Meinung/Kolumnen/GesMBH

Kunstfehler

Er lächelte gelöst, nahm auf einem Podestchen Platz und schrieb Autogramme, als gäbe es kein Morgen.

Karl Hohenlohe
über Kunstfehler

Vor der Buchhandlung „Frick“ am Graben hatte sich eine lange Reihe gebildet. Die Menschen warteten geduldig, die Zeit schien außer Kraft gesetzt und eine fröhliche Grundstimmung lag in der Luft.
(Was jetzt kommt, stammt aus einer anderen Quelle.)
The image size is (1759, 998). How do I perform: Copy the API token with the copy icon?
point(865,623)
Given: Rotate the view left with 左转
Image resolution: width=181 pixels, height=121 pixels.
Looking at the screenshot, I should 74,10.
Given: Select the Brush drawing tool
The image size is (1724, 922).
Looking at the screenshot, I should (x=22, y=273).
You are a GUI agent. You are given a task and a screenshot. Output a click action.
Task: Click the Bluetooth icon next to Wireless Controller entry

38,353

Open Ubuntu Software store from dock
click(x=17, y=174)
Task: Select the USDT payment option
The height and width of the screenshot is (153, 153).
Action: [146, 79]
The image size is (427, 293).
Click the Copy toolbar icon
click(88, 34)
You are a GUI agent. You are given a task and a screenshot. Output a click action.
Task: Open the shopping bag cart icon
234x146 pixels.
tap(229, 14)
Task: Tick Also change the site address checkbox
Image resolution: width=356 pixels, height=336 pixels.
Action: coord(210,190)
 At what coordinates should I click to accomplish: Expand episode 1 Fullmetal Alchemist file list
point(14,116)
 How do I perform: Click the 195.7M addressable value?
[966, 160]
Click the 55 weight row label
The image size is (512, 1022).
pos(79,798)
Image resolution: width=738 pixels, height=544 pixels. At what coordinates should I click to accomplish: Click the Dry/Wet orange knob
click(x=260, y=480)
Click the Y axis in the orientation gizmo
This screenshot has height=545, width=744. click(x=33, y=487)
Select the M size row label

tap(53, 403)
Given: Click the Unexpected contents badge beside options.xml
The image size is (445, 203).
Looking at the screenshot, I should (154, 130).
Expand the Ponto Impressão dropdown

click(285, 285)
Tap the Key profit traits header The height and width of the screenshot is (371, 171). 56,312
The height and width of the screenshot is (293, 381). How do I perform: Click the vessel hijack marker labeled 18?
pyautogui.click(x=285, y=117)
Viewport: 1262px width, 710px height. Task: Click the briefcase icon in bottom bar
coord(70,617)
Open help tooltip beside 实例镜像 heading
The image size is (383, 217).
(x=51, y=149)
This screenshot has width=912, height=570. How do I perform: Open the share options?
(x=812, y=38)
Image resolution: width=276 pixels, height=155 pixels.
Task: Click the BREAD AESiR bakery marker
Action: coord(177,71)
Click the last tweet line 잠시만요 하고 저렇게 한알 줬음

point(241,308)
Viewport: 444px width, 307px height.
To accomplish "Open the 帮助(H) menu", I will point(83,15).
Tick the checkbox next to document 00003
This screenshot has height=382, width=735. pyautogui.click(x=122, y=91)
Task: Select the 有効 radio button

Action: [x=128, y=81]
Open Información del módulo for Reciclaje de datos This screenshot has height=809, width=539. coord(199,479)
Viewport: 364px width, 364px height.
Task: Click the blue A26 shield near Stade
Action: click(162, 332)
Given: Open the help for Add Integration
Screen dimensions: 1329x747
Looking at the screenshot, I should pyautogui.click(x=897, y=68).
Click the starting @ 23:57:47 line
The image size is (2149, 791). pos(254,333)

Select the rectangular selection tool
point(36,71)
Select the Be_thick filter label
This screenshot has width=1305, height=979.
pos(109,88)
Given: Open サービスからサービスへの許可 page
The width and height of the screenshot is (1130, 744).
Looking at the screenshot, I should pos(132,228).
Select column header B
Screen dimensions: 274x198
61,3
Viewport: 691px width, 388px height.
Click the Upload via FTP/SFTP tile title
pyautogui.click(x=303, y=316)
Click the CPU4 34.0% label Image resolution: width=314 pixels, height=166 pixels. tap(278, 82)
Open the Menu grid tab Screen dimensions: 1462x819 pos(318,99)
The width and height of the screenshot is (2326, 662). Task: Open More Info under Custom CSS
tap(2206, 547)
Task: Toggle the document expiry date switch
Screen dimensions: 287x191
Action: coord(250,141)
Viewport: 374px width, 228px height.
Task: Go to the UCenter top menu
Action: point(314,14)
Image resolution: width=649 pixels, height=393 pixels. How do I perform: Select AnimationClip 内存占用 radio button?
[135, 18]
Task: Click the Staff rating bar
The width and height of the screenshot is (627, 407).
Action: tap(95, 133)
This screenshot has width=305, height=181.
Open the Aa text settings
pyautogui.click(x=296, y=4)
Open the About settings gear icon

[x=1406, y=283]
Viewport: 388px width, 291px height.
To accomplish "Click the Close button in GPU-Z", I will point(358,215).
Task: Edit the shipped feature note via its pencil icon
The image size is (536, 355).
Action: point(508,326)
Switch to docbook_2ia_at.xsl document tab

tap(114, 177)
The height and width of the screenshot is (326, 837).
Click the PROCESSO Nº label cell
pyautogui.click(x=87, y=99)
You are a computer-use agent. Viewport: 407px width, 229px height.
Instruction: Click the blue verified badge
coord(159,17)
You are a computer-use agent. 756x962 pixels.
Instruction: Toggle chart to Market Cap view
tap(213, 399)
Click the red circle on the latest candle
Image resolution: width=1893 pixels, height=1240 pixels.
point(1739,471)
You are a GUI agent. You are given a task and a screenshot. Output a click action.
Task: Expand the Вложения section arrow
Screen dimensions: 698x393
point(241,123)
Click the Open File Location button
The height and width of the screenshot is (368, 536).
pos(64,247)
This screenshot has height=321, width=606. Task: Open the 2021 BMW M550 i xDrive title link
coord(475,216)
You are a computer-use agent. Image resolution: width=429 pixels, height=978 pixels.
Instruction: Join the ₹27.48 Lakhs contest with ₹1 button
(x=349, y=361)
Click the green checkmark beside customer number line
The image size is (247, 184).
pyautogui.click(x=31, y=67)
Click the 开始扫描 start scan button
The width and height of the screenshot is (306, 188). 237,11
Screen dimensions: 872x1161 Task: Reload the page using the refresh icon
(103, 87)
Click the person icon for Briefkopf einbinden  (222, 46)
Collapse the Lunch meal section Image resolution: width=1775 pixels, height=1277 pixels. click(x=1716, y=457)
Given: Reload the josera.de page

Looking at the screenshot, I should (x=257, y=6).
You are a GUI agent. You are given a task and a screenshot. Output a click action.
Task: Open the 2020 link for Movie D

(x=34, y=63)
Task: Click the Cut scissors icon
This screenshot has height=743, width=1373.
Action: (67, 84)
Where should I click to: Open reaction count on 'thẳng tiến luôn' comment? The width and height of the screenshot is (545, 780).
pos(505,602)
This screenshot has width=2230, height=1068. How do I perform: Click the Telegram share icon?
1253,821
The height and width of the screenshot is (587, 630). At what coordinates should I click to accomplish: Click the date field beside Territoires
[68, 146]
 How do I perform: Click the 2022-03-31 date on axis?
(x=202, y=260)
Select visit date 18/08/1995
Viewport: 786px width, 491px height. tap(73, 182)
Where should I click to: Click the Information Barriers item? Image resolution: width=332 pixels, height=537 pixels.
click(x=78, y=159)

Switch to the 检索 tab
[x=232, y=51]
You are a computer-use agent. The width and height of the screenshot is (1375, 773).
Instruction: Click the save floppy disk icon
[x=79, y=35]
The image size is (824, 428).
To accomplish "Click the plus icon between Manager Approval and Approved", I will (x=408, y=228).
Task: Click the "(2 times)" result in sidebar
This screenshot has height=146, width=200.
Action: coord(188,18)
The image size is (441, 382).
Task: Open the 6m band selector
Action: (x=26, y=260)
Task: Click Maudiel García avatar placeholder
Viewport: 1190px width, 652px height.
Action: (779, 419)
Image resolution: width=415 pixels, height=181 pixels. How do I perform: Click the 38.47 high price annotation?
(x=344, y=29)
Ich war zufällig des Weges gekommen und erkundigte mich nach dem Ursprung der Glückseligkeit. „ Gottfried“, riefen die Menschen, „Gottfried Helnwein.“

Ich bin ein großer Verehrer von Herrn Helnwein, aber der Gedanke, mich jetzt ganz hinten in der Schlange einzureihen, ließ mich zaudern und ich fühlte mich auf einmal so, wie er andere zeichnet.

Dann ging plötzlich alles wahnsinnig schnell. Auf einmal kam Unruhe in die Reihe, Menschen scherten aus, lachten, strahlten, ein untrügliches Zeichen für das Erscheinen von Herrn Helnwein.

Da war er – Kopftuch, Brille, Nase – ganz er selbst. Er lächelte gelöst, nahm auf einem Podestchen Platz und schrieb Autogramme, als gäbe es kein Morgen. Erneut dachte ich über eine Einreihung nach und ob ich gegebenenfalls um eine kleine Zeichnung bitten sollte, die ich dann gewinnbringend veräußern würde.

In diesem Moment trat ein Herr auf mich zu, hielt mir ein Helnwein-Buch und eine Füllfeder entgegen und sagte: „Bitte.“

Ich griff zur fremden Feder, mit der ich mich nun schmücken sollte, kritzelte das Strichgesichti eines Sechsjährigen mit Pinsch in BE in das Buch und fälschte das Kunstwerk mit der Unterschrift von Gottfried Helnwein.

Der Autogrammjäger blickte irgendwie betroppezt. Nun muss ich mich fragen, habe ich mehr Herrn Helnwein geschadet oder mir?